What is being asked. Only the pictures are to be left out; set down the rest of the records exactly.

Study material.
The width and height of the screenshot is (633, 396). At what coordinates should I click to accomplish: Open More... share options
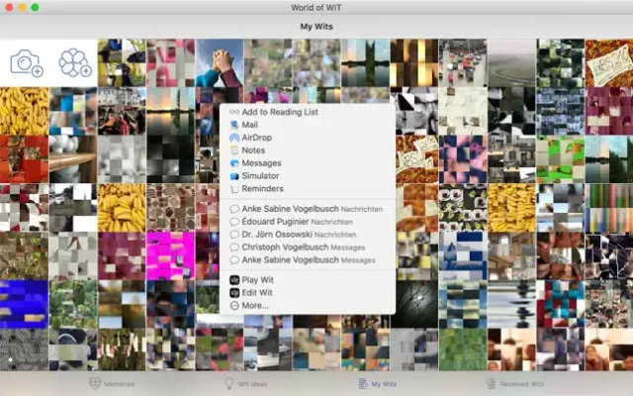pos(254,306)
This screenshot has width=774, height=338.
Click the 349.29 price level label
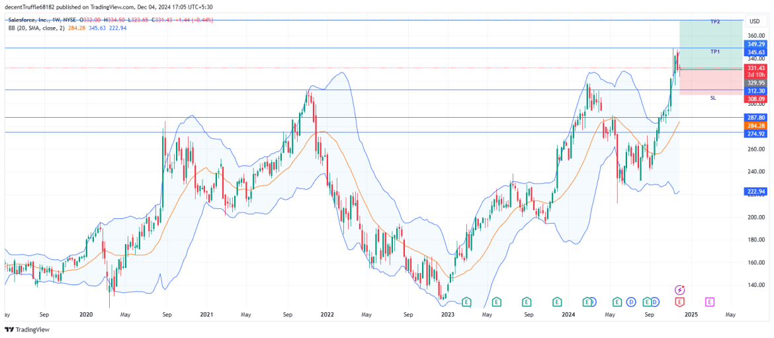[756, 44]
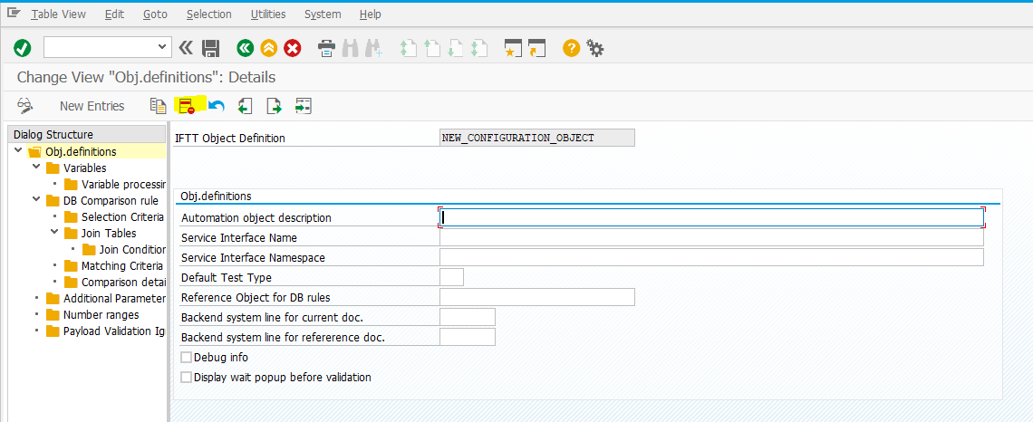Image resolution: width=1033 pixels, height=422 pixels.
Task: Click the highlighted Delete entry icon
Action: tap(188, 106)
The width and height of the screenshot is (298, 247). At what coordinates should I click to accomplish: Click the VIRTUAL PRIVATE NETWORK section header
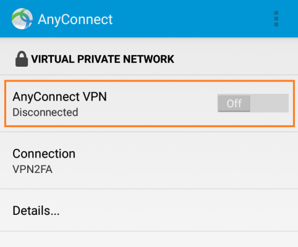pyautogui.click(x=103, y=59)
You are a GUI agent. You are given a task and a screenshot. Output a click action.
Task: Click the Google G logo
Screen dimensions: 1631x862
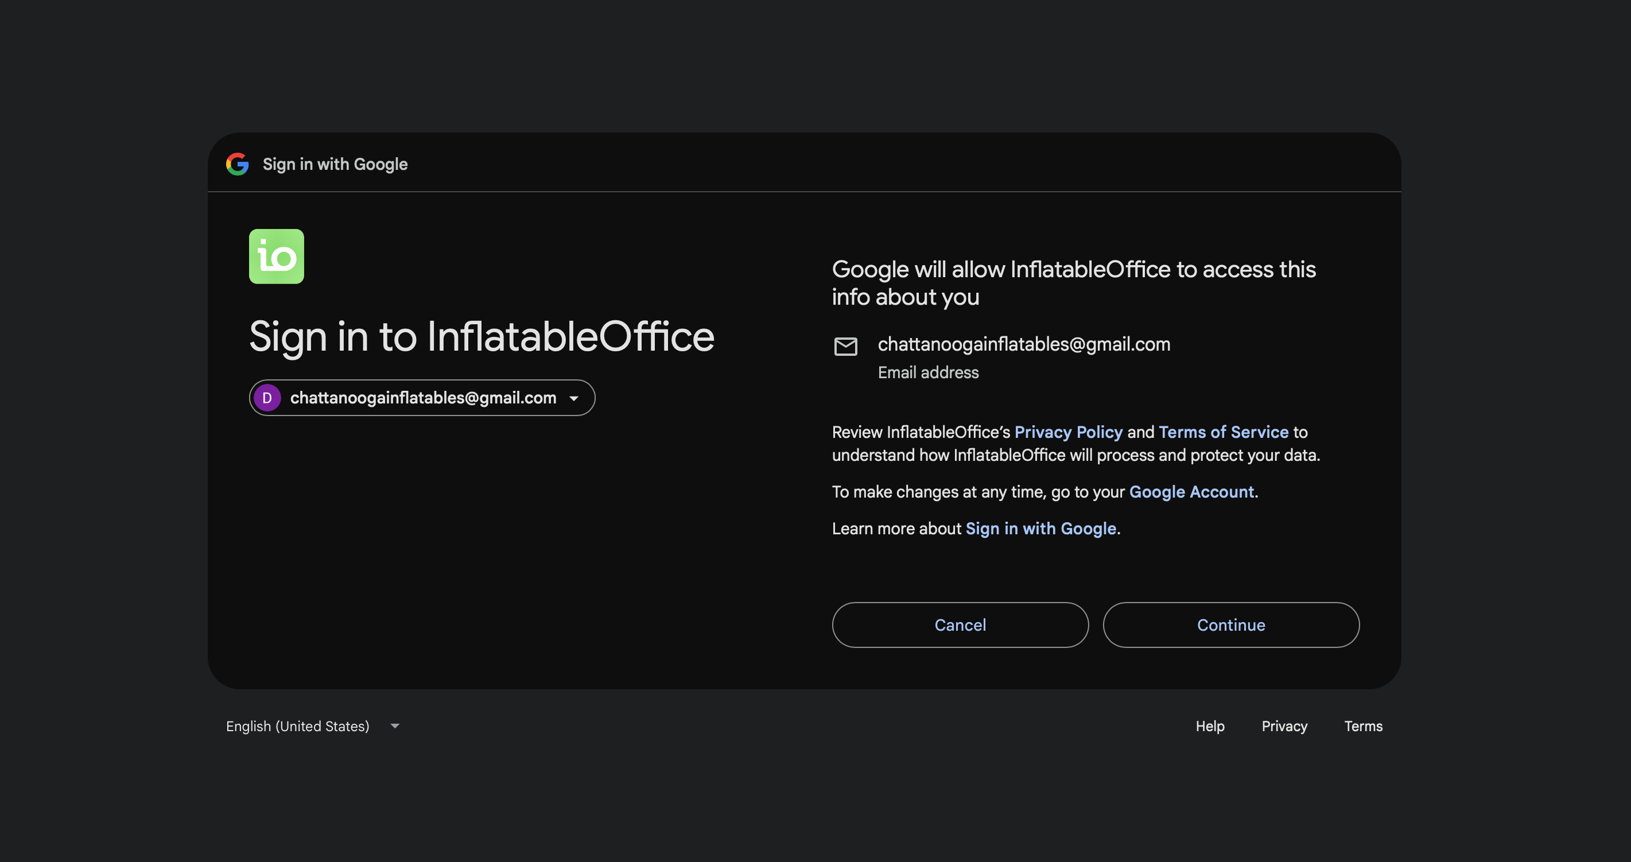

Written solution.
The width and height of the screenshot is (633, 396). At what coordinates should I click to accomplish: Open More... share options
pos(254,306)
This screenshot has width=774, height=338.
Click the 349.29 price level label
[756, 44]
Image resolution: width=1033 pixels, height=422 pixels.
Task: Click the highlighted Delete entry icon
Action: tap(188, 106)
The width and height of the screenshot is (298, 247). At what coordinates should I click to accomplish: Click the VIRTUAL PRIVATE NETWORK section header
pyautogui.click(x=103, y=59)
You are a GUI agent. You are given a task and a screenshot. Output a click action.
Task: Click the Google G logo
Screen dimensions: 1631x862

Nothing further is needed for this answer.